→ What you will do: Filter these entries, keeping only lines that hold the word "terminal".

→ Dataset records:
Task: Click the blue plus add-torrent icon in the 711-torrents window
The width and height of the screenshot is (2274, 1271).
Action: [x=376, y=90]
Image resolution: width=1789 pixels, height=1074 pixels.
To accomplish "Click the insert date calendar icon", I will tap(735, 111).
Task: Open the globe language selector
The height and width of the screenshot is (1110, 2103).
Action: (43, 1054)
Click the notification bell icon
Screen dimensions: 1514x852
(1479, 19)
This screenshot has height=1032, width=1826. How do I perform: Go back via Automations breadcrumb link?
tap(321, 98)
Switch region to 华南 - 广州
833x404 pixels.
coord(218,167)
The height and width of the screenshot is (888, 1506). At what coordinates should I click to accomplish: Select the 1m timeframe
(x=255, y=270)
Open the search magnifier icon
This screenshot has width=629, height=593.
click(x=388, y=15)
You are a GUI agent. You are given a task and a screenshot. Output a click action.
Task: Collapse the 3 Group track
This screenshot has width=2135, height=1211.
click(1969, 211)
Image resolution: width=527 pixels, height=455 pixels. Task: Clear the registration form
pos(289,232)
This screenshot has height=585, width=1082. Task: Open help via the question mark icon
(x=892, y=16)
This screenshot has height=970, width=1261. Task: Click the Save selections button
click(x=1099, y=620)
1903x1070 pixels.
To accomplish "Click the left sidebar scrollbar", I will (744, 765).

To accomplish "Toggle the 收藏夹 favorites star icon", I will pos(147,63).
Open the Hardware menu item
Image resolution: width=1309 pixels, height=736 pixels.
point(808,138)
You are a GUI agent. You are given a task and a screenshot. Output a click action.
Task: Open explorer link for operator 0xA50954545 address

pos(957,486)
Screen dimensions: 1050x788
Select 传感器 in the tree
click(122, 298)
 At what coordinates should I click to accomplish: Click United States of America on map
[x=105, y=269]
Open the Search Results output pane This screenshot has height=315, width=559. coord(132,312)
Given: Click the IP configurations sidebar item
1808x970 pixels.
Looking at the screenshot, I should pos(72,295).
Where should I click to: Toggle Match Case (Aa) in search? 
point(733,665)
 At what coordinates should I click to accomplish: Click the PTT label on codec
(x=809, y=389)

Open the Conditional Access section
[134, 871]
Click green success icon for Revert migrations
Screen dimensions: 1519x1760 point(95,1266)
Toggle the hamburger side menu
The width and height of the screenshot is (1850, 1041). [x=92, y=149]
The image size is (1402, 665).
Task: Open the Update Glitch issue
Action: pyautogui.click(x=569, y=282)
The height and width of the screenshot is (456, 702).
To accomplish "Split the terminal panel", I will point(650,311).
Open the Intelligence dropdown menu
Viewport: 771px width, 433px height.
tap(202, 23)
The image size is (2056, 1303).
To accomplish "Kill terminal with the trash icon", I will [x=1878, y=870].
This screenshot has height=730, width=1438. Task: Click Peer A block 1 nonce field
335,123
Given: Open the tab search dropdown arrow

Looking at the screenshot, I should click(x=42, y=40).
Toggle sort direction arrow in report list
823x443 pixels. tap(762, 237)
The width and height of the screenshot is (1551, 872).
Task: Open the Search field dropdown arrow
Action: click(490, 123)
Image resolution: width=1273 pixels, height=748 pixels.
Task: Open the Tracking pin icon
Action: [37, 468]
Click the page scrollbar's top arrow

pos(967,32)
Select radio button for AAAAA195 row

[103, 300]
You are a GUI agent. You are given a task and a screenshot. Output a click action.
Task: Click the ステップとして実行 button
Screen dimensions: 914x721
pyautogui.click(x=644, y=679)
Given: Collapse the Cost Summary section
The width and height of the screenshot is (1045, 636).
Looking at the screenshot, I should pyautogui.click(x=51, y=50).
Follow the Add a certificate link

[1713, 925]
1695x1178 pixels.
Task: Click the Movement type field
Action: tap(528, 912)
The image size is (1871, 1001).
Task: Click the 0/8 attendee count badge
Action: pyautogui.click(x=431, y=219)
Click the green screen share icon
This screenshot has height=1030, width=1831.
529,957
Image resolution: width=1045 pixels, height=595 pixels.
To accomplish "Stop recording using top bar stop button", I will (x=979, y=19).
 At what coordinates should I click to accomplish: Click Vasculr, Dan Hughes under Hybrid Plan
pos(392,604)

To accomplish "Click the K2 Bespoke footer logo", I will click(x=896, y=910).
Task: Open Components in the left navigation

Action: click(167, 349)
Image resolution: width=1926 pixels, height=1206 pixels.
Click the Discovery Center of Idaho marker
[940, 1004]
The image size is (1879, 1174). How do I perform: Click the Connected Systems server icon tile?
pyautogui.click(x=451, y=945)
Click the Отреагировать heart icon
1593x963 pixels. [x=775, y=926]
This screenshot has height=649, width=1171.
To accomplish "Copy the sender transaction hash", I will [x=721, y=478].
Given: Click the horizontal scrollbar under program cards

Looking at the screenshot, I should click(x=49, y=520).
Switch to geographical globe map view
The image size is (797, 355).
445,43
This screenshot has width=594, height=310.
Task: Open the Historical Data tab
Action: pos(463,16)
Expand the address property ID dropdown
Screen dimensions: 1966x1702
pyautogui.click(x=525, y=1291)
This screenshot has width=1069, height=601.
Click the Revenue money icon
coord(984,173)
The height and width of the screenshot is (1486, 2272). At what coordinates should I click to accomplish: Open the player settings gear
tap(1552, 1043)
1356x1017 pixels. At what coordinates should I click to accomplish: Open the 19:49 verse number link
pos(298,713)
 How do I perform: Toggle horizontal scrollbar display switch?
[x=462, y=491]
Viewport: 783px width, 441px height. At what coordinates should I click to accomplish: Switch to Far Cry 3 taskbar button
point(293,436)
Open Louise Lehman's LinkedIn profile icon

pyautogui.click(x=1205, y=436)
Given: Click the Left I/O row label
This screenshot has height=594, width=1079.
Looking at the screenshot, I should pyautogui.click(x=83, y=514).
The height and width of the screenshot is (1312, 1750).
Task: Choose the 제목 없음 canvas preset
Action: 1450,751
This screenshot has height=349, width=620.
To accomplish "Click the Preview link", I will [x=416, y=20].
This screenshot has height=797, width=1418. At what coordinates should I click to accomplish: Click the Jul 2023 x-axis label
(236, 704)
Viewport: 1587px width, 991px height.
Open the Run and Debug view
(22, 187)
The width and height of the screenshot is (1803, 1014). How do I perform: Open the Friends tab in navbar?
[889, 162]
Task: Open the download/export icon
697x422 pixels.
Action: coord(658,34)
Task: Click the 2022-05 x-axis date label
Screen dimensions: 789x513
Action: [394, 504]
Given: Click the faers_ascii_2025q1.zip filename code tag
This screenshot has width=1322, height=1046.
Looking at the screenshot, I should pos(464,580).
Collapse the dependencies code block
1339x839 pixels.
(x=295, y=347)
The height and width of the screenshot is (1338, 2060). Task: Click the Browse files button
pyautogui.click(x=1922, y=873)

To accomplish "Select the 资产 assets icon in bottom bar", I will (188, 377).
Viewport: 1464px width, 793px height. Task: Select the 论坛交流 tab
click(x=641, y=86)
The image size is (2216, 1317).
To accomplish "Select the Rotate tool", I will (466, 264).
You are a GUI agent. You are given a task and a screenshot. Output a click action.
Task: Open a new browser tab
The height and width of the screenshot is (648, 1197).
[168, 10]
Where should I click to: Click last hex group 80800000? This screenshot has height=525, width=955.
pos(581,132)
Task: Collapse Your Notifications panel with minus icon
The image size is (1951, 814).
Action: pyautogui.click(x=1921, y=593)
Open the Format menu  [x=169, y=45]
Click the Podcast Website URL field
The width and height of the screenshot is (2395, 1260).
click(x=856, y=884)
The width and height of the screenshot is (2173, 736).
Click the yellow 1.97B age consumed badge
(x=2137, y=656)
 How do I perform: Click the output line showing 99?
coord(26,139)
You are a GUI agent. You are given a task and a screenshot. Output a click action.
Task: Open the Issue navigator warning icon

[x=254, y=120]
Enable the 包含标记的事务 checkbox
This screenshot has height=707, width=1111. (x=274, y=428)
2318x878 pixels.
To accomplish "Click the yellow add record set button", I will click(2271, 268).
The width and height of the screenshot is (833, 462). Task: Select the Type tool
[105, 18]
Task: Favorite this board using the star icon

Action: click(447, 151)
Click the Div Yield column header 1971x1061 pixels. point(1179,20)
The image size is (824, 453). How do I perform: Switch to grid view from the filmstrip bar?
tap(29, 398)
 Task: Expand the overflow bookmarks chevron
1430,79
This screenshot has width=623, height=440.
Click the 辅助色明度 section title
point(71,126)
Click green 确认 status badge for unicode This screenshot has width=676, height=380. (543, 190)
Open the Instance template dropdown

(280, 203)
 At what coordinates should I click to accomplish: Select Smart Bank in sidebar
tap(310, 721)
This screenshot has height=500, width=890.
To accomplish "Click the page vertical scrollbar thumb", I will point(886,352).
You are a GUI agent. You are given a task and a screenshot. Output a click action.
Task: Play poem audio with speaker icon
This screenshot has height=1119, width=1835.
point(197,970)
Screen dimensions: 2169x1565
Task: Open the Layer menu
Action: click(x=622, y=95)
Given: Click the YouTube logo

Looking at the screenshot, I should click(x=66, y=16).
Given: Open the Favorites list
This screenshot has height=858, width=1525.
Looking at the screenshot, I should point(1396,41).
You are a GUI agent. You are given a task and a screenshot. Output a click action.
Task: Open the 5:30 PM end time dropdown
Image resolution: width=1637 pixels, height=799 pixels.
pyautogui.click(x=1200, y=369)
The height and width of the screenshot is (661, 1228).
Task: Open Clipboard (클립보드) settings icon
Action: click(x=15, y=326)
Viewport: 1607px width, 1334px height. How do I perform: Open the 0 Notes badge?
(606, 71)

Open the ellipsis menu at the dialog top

→ Exercise output:
To accomplish "Split the terminal panel", I will point(650,311).
To accomplish "Kill terminal with the trash icon", I will [x=1878, y=870].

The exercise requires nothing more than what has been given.